The task:
Pick out every line of the records that contains the word "radio" and copy each one.

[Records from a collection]
** start **
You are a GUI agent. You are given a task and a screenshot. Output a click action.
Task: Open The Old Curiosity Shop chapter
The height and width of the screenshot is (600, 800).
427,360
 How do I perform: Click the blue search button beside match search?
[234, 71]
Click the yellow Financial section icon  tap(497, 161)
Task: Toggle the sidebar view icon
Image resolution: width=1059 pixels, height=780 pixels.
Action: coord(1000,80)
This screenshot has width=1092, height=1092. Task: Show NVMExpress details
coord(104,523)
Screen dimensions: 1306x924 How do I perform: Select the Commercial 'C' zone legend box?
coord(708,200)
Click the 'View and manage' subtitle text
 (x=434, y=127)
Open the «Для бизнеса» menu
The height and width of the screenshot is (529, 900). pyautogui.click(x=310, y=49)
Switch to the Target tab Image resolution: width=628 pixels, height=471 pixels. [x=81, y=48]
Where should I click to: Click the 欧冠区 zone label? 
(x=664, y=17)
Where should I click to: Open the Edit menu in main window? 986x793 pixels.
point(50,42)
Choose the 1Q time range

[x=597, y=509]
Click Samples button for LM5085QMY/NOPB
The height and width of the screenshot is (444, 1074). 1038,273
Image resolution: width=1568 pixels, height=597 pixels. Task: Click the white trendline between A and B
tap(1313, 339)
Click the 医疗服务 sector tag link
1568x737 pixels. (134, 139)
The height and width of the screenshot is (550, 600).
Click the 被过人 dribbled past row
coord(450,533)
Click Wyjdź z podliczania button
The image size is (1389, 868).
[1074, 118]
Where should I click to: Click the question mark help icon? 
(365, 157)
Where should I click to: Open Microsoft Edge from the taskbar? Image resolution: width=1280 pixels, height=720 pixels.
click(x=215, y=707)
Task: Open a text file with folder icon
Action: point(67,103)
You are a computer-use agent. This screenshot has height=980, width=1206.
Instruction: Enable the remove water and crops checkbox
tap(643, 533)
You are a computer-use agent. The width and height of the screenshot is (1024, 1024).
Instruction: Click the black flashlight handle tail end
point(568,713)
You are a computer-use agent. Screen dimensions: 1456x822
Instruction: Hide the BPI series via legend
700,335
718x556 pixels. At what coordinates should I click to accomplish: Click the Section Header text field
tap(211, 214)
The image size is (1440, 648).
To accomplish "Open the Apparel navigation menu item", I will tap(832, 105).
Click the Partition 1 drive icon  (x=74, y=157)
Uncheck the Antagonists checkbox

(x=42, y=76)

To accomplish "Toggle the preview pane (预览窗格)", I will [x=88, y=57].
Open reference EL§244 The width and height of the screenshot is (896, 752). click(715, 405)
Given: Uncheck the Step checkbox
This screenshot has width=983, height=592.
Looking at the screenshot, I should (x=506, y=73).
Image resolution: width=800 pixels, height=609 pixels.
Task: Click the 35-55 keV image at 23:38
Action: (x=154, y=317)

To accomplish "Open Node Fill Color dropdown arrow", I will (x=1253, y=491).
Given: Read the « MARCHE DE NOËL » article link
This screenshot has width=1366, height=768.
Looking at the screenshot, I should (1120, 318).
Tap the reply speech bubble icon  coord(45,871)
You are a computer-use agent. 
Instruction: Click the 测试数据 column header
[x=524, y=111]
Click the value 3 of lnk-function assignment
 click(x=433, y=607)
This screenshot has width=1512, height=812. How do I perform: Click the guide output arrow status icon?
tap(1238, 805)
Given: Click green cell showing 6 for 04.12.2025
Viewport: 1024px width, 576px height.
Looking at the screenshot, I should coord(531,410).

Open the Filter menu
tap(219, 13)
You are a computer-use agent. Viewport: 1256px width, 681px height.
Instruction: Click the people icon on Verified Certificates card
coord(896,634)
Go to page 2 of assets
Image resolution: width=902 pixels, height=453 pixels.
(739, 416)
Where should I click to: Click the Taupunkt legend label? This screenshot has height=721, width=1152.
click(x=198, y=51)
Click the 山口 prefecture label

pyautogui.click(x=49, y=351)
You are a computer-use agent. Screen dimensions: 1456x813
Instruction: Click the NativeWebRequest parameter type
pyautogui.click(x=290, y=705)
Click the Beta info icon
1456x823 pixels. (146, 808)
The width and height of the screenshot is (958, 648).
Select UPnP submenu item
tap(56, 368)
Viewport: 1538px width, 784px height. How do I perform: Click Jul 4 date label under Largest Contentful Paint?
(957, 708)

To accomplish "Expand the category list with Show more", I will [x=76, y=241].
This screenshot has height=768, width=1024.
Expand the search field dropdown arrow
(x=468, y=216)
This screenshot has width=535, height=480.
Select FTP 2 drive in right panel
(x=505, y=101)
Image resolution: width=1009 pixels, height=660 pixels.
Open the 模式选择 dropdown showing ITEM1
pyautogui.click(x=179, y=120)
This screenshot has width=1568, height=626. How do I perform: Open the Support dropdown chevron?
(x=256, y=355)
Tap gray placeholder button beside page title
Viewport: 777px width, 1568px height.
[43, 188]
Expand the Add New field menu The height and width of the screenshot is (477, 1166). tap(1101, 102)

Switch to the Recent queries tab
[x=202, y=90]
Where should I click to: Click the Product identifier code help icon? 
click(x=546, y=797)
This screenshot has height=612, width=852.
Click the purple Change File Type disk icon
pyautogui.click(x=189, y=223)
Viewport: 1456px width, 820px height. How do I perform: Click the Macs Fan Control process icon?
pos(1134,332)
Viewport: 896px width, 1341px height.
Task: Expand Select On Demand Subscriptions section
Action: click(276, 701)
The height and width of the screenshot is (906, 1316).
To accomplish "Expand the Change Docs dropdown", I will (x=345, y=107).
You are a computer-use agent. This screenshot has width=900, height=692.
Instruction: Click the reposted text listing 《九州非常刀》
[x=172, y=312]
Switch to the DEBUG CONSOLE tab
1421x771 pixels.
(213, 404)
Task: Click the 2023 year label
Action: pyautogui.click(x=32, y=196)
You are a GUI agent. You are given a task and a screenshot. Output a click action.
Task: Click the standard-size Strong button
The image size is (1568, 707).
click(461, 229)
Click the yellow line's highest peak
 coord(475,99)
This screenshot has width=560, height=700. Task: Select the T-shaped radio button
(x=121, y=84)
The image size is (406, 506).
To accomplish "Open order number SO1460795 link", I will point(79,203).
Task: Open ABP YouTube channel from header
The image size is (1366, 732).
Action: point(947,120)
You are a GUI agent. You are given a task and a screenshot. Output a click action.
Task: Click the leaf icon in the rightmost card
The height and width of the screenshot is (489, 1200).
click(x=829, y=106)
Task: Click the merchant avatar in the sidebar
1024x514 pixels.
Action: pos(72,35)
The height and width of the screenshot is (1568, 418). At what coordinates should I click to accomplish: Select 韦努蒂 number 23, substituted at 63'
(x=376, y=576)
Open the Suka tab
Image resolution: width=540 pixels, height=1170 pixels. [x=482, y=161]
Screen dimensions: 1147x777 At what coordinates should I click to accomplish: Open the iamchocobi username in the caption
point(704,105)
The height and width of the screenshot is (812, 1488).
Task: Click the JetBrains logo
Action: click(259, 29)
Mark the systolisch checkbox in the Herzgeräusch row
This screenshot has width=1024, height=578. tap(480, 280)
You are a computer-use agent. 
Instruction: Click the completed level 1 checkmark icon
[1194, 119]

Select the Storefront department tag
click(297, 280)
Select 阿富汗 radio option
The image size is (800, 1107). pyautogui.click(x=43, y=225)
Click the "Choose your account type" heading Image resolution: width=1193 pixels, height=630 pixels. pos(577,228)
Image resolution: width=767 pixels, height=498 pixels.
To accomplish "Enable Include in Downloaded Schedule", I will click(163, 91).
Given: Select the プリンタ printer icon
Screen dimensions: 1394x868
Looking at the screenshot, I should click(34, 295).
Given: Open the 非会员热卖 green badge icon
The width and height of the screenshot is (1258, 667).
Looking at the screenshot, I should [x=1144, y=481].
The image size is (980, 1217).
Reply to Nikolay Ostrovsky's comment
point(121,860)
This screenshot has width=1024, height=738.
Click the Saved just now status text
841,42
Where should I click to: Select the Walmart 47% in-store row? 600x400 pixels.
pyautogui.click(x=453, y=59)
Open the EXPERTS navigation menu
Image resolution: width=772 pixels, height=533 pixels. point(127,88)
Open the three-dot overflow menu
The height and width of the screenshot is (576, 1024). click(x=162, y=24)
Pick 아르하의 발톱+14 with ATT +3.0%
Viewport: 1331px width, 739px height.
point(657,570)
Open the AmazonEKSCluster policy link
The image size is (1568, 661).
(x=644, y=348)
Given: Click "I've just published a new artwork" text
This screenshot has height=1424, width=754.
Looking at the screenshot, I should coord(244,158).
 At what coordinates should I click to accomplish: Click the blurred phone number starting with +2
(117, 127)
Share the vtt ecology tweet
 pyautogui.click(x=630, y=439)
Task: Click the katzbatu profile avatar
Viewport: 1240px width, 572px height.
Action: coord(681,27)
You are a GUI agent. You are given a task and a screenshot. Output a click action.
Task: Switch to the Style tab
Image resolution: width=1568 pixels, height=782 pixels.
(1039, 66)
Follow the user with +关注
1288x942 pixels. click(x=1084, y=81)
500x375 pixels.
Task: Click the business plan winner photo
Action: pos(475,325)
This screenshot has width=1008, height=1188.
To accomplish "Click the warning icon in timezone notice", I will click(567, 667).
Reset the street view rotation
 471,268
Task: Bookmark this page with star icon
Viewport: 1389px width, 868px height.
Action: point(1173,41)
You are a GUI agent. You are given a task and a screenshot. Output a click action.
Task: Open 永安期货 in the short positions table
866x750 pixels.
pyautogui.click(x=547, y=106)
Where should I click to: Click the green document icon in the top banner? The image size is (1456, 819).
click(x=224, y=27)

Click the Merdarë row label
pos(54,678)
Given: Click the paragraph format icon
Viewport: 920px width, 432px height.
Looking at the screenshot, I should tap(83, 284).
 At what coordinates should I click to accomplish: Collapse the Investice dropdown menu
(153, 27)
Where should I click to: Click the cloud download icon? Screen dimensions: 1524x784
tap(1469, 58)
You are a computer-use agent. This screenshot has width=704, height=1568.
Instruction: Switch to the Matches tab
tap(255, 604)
** end **
Output for this task:
This screenshot has width=560, height=700. Task: Select the T-shaped radio button
Select 阿富汗 radio option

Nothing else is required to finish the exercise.